Given request: Can you reproduce, word for word, everything from the start of the records below down to the line containing "(x=132, y=160)", with that line included?

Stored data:
○ ○ ○ ○ ○

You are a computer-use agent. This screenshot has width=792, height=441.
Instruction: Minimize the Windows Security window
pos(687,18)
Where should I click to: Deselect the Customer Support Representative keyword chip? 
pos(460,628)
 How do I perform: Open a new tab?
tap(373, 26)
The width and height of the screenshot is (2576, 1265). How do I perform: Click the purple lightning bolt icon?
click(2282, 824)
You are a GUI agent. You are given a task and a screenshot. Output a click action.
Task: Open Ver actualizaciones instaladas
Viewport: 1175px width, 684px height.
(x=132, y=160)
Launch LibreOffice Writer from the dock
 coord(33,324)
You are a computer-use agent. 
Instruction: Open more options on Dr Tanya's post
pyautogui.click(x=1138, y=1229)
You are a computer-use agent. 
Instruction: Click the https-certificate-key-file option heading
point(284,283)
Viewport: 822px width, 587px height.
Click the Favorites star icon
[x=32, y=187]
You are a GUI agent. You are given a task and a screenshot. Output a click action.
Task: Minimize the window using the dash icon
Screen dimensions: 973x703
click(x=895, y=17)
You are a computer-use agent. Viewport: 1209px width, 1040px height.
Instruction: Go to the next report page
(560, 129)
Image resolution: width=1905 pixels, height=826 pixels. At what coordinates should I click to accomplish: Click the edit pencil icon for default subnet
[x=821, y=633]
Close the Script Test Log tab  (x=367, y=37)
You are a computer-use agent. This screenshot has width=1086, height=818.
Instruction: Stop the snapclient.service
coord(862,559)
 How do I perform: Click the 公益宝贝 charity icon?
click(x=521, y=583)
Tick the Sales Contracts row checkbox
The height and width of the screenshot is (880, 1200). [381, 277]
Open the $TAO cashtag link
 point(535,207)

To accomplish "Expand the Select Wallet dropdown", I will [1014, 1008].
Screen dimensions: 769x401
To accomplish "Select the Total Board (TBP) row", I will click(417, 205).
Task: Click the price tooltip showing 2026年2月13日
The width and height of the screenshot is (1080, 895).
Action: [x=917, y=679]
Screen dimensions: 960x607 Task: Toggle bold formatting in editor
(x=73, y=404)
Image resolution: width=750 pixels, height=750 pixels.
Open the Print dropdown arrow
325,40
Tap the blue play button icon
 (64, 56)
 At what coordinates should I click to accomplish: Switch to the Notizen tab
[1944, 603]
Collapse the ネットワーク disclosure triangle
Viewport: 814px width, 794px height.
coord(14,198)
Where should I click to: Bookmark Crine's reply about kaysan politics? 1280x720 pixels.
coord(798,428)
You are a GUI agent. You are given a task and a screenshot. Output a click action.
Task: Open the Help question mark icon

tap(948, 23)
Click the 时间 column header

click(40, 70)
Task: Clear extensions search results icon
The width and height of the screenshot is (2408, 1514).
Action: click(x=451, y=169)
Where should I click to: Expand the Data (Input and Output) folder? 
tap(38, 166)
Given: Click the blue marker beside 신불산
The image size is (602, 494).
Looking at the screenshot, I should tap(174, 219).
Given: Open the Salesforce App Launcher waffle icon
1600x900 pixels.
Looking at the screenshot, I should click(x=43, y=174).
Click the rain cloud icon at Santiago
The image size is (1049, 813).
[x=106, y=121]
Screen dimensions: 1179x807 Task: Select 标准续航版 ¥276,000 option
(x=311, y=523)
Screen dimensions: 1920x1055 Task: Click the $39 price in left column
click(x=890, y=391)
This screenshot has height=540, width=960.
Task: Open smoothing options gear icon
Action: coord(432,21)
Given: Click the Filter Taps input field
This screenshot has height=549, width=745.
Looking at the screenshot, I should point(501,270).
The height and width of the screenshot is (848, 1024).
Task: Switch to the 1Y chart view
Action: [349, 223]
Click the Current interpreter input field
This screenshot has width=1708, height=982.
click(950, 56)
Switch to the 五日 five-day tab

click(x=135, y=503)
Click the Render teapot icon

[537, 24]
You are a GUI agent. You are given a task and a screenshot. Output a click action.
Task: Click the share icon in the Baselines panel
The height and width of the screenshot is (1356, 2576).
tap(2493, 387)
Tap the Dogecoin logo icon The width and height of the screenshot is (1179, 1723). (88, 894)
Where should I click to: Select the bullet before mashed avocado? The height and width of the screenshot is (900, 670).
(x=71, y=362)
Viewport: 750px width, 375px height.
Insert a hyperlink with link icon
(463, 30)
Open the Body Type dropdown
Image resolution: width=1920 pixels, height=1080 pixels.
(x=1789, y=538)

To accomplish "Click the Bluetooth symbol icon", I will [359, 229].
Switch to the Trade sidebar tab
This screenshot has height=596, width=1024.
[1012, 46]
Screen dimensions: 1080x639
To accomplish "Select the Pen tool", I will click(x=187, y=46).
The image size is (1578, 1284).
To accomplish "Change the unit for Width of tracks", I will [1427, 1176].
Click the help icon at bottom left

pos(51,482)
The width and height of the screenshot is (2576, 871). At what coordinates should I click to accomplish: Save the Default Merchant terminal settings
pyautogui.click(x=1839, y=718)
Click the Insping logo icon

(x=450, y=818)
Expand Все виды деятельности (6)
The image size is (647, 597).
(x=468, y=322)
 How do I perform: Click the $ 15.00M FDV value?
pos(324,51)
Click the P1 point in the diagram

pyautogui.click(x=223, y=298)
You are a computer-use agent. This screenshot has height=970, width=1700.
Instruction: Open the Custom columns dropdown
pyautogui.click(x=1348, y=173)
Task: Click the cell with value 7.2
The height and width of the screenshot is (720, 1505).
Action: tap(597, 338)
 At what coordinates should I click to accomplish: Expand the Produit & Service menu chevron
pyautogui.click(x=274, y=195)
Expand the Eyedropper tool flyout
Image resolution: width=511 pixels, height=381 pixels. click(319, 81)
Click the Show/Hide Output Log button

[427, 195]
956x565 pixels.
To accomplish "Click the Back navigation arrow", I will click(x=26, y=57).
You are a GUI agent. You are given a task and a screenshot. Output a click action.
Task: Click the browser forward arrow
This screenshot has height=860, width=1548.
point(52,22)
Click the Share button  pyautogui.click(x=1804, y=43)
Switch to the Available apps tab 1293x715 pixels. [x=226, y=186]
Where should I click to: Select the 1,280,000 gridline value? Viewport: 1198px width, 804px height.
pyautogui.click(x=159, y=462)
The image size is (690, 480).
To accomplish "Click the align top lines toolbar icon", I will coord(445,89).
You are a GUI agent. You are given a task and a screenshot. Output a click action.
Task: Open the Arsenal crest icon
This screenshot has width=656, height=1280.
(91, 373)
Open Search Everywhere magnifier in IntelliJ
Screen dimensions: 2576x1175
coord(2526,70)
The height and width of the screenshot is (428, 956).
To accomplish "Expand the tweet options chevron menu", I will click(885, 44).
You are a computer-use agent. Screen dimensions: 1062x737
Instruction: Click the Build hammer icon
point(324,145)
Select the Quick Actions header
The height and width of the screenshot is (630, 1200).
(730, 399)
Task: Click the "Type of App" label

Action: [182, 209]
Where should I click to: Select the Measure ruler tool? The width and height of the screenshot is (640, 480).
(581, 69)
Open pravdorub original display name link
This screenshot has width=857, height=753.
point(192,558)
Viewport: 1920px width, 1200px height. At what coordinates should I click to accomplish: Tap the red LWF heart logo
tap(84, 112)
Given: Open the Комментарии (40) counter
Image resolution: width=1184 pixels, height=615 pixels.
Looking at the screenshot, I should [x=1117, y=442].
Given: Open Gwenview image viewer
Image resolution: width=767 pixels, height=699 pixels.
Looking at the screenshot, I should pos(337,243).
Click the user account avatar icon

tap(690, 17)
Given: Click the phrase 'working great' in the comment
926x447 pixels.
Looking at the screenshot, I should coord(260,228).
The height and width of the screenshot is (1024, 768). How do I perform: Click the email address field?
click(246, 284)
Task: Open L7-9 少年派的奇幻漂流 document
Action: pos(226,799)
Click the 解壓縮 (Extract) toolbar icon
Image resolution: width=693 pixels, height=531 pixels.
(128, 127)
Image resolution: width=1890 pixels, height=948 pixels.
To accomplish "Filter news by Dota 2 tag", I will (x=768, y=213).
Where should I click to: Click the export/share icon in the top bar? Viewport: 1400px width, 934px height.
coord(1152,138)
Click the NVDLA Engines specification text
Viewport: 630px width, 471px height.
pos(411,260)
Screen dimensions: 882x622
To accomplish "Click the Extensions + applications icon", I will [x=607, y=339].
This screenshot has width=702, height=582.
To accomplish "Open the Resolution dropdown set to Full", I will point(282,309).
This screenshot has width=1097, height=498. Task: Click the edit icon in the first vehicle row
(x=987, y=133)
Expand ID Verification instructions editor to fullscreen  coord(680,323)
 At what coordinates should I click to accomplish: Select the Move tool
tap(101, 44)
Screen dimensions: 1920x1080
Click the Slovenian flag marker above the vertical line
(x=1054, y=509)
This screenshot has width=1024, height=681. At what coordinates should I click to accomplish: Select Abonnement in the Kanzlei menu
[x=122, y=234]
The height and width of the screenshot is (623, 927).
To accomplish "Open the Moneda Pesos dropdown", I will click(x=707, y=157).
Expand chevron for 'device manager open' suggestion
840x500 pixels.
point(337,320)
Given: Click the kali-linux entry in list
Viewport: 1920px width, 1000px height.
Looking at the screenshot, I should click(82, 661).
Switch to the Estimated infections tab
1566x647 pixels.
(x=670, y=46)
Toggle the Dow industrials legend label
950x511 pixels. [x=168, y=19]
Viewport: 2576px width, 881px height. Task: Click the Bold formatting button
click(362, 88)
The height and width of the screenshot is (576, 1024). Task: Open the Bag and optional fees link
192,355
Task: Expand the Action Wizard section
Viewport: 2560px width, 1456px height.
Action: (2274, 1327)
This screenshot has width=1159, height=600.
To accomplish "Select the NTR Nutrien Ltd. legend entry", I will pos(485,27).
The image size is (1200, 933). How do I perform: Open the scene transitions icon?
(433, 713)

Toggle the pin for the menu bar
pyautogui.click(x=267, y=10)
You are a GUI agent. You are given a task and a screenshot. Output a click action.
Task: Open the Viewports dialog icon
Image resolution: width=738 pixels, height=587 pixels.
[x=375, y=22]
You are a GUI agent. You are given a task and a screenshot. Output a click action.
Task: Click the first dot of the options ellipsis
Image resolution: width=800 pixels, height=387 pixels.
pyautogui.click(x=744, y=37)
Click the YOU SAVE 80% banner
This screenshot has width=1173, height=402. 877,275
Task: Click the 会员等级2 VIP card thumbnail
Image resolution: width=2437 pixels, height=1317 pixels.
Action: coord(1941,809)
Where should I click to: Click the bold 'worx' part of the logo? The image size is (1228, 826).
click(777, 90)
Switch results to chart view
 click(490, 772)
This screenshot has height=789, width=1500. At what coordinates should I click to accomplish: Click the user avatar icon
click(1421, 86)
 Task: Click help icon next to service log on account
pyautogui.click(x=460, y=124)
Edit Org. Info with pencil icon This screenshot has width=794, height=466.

○ ○ ○ ○ ○

Output of the task:
You are a computer-use agent. This screenshot has width=792, height=441.
Instruction: Minimize the Windows Security window
pos(687,18)
Where should I click to: Deselect the Customer Support Representative keyword chip? 
pos(460,628)
 How do I perform: Open a new tab?
tap(373, 26)
The width and height of the screenshot is (2576, 1265). How do I perform: Click the purple lightning bolt icon?
click(2282, 824)
You are a GUI agent. You are given a task and a screenshot. Output a click action.
Task: Open Ver actualizaciones instaladas
Viewport: 1175px width, 684px height.
(x=132, y=160)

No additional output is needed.